Dataset content: Begin

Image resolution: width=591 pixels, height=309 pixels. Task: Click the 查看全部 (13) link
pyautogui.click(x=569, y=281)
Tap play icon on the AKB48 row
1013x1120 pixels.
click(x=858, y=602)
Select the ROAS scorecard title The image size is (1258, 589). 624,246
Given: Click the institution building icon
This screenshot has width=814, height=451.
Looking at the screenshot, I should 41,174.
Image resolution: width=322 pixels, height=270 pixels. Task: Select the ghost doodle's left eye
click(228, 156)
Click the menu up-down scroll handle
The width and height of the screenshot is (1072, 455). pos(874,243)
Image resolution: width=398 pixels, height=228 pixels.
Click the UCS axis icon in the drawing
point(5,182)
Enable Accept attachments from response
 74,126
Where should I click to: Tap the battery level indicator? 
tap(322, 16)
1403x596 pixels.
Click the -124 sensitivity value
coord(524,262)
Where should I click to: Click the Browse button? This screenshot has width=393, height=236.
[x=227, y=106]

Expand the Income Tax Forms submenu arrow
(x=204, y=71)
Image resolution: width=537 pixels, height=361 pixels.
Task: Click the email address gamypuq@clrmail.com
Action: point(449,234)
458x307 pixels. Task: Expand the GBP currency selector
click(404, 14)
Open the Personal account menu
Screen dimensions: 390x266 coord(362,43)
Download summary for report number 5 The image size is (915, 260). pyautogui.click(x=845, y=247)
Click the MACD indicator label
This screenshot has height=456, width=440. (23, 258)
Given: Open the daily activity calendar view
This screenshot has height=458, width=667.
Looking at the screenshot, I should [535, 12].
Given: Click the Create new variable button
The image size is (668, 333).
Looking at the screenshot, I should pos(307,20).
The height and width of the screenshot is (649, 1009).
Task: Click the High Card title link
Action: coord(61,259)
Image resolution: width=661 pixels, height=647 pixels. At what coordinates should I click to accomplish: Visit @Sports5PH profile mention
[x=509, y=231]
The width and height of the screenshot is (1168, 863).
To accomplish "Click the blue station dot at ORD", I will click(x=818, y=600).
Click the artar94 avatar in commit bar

Dataset content: End

_Activity_
Every record above is to be written out exactly.

_Result_
Image resolution: width=591 pixels, height=309 pixels. Task: Click the 查看全部 (13) link
pyautogui.click(x=569, y=281)
Tap play icon on the AKB48 row
1013x1120 pixels.
click(x=858, y=602)
Select the ROAS scorecard title The image size is (1258, 589). 624,246
Given: Click the institution building icon
This screenshot has width=814, height=451.
Looking at the screenshot, I should 41,174.
Image resolution: width=322 pixels, height=270 pixels. Task: Select the ghost doodle's left eye
click(228, 156)
Click the menu up-down scroll handle
The width and height of the screenshot is (1072, 455). pos(874,243)
Image resolution: width=398 pixels, height=228 pixels.
Click the UCS axis icon in the drawing
point(5,182)
Enable Accept attachments from response
 74,126
Where should I click to: Tap the battery level indicator? 
tap(322, 16)
1403x596 pixels.
Click the -124 sensitivity value
coord(524,262)
Where should I click to: Click the Browse button? This screenshot has width=393, height=236.
[x=227, y=106]

Expand the Income Tax Forms submenu arrow
(x=204, y=71)
Image resolution: width=537 pixels, height=361 pixels.
Task: Click the email address gamypuq@clrmail.com
Action: point(449,234)
458x307 pixels. Task: Expand the GBP currency selector
click(404, 14)
Open the Personal account menu
Screen dimensions: 390x266 coord(362,43)
Download summary for report number 5 The image size is (915, 260). pyautogui.click(x=845, y=247)
Click the MACD indicator label
This screenshot has height=456, width=440. (23, 258)
Given: Open the daily activity calendar view
This screenshot has height=458, width=667.
Looking at the screenshot, I should [535, 12].
Given: Click the Create new variable button
The image size is (668, 333).
Looking at the screenshot, I should pos(307,20).
The height and width of the screenshot is (649, 1009).
Task: Click the High Card title link
Action: coord(61,259)
Image resolution: width=661 pixels, height=647 pixels. At what coordinates should I click to accomplish: Visit @Sports5PH profile mention
[x=509, y=231]
The width and height of the screenshot is (1168, 863).
To accomplish "Click the blue station dot at ORD", I will click(x=818, y=600).
Click the artar94 avatar in commit bar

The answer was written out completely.